Mitochondrial DNA mutations in human colonic crypt stem cells
J. Clin. Invest. Robert W. Taylor, et al. 112:1351
doi:10.1172/JCI19435 [Go to this article.]

Figure 4
Mathematical modeling of mitochondrial DNA mutation and replication in colonic crypt stem cells. Simulated cells contained approximately 10,000 mtDNA and divided every 24 hours. Each symbol is the result of 300 (at high mutation rates) to 3,000 (at low mutation rates) independent simulations. (a) The percentage of simulated crypt stem cells containing detectable (>30%) mutant mtDNA during a human lifespan. Each curve corresponds to a different mutation rate indicated on the figure. The model predicts that the random partitioning of mitochondrial genomes during crypt cell division will cause random genetic drift and lead to the clonal expansion of somatic mtDNA mutations during human life. (b) The percentage of simulated crypt stem cells containing a detectable amount of mtDNA mutations as a function of the mtDNA mutation rate (circles, no mutations, > 30%; triangles, one mutation, >30%; inverted triangles, two mutations, >30%; asterisk, three or more mutations.

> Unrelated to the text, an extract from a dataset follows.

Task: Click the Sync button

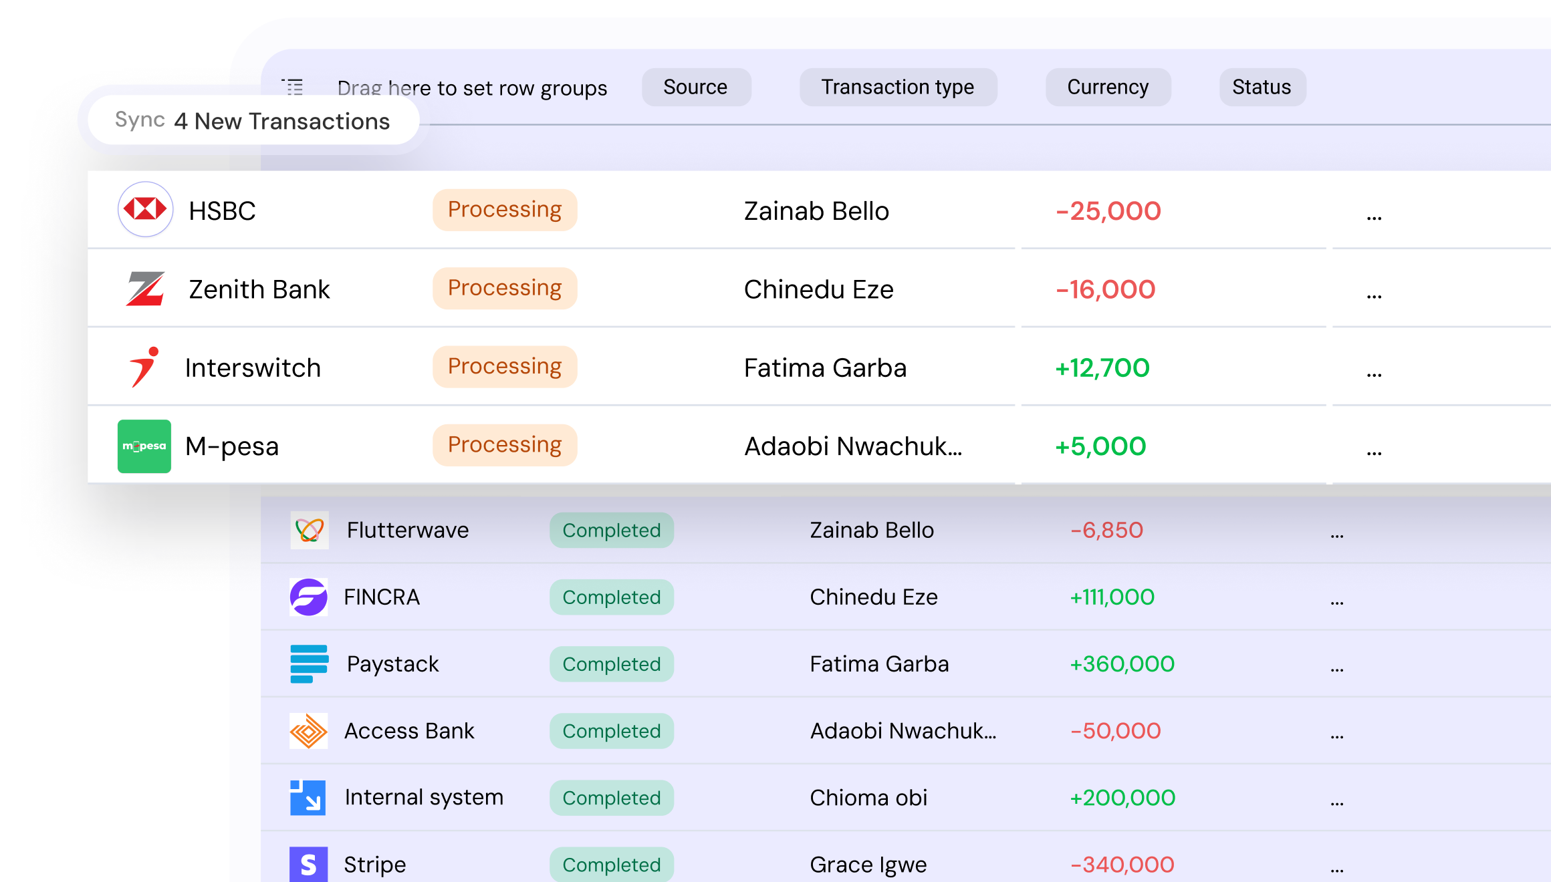Action: point(140,121)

The curves represent the theoretical simple probability functions). The model predicts that the mutation rate must be approximately 5 × 10–5 per genome per day in order to simultaneously generate crypt stem cells that contain no mutations, and some that have two or more detectable mutations, at age 80 years. Previous simulations demonstrate that the random partitioning of individual genomes during stem cell division will cause random genetic drift and clonal expansion of somatic mtDNA mutations, and the speed of the random drift is dependent upon the frequency of the crypt stem cell divisions. Changing the rate of stem cell division to once per 48 hours did not alter the simulation results.